:: Passage provided

Happy Thanksgiving to those who celebrate. In addition to food, family and football, today is a day to show gratitude.
I’d like to give thanks to all of the caregivers, from family members to those in the care workforce. I’d like to express gratitude especially to those caregivers who feel invisible, unappreciated and overworked. You matter and you deserve more support. There are many people working hard to implement changes to better support caregivers. It’s been an uphill battle and will continue to be so, but caregiver advocates, many of us former or current caregivers, are a tough and dedicated bunch.
Let the caregivers in your life know how much their efforts mean. Thank you to all of those who have supported me on my caregiving journey, from following this blog to buying my books and sending encouraging notes and comments.
This AARP blog post is directed at employers and discusses how supporting their employees who are also family caregivers is not charity, but a smart business practice.
Not only is it a smart business practice, but it’s going to be essential over the coming years. As our population ages, more and more people will become family caregivers. 7 in 10 workers currently have some caregiving duties, according to AARP. One in four is a millennial and a growing number are even younger. Family caregiving is not an “older worker” issue but an issue that any employee can face.

::::
:: Data shown

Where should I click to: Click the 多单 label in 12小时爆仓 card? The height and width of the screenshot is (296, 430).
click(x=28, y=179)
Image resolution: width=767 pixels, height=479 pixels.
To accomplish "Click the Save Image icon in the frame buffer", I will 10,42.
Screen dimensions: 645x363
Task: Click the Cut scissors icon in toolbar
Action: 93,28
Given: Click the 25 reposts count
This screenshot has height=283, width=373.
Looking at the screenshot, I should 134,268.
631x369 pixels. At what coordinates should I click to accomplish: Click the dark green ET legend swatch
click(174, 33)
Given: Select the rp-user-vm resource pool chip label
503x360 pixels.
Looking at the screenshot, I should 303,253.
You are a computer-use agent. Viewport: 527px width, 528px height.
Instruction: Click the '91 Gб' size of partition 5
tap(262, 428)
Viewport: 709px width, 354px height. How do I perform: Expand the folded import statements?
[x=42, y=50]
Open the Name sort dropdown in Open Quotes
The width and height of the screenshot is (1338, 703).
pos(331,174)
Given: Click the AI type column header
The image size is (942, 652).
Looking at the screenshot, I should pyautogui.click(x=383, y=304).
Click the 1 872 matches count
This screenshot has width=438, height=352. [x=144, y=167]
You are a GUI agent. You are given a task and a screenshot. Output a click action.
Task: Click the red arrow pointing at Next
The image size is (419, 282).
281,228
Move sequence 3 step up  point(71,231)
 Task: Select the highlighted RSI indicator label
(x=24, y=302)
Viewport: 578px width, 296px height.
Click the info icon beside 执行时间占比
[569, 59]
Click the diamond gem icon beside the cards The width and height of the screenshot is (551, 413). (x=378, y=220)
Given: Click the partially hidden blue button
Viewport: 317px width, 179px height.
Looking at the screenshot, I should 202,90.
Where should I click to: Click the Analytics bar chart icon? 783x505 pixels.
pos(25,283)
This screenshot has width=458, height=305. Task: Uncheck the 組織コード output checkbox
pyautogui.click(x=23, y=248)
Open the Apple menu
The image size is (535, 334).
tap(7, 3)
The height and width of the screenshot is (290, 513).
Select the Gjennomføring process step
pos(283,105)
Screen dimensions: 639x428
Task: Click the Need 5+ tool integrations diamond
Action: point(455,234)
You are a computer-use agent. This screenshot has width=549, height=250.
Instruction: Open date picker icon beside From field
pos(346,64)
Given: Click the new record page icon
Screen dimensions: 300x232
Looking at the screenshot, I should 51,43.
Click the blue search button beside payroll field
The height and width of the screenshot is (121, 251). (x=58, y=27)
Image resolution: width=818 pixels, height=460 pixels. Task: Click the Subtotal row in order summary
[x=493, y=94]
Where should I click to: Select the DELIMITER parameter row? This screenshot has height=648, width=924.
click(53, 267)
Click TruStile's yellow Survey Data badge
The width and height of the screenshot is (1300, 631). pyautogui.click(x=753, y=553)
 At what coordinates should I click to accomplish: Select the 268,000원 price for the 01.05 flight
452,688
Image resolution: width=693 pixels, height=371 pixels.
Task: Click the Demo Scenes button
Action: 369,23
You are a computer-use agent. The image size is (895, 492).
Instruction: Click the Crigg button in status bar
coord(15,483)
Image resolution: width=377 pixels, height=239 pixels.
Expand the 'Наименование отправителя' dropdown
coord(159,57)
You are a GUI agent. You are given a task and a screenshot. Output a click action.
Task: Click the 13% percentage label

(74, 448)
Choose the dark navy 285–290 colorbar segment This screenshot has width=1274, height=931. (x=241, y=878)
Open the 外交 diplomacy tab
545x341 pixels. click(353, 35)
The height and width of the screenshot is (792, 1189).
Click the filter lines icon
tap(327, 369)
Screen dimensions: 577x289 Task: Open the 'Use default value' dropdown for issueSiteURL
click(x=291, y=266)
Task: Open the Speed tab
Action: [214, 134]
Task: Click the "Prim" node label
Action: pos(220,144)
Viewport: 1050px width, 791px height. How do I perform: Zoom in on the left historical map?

::::

* [Work required]:
Retype the caregiver gratitude post above word for word, starting with "Happy Thanksgiving to" and going on through "notes and comments.".

* [Reply]:
Happy Thanksgiving to those who celebrate. In addition to food, family and football, today is a day to show gratitude.
I’d like to give thanks to all of the caregivers, from family members to those in the care workforce. I’d like to express gratitude especially to those caregivers who feel invisible, unappreciated and overworked. You matter and you deserve more support. There are many people working hard to implement changes to better support caregivers. It’s been an uphill battle and will continue to be so, but caregiver advocates, many of us former or current caregivers, are a tough and dedicated bunch.
Let the caregivers in your life know how much their efforts mean. Thank you to all of those who have supported me on my caregiving journey, from following this blog to buying my books and sending encouraging notes and comments.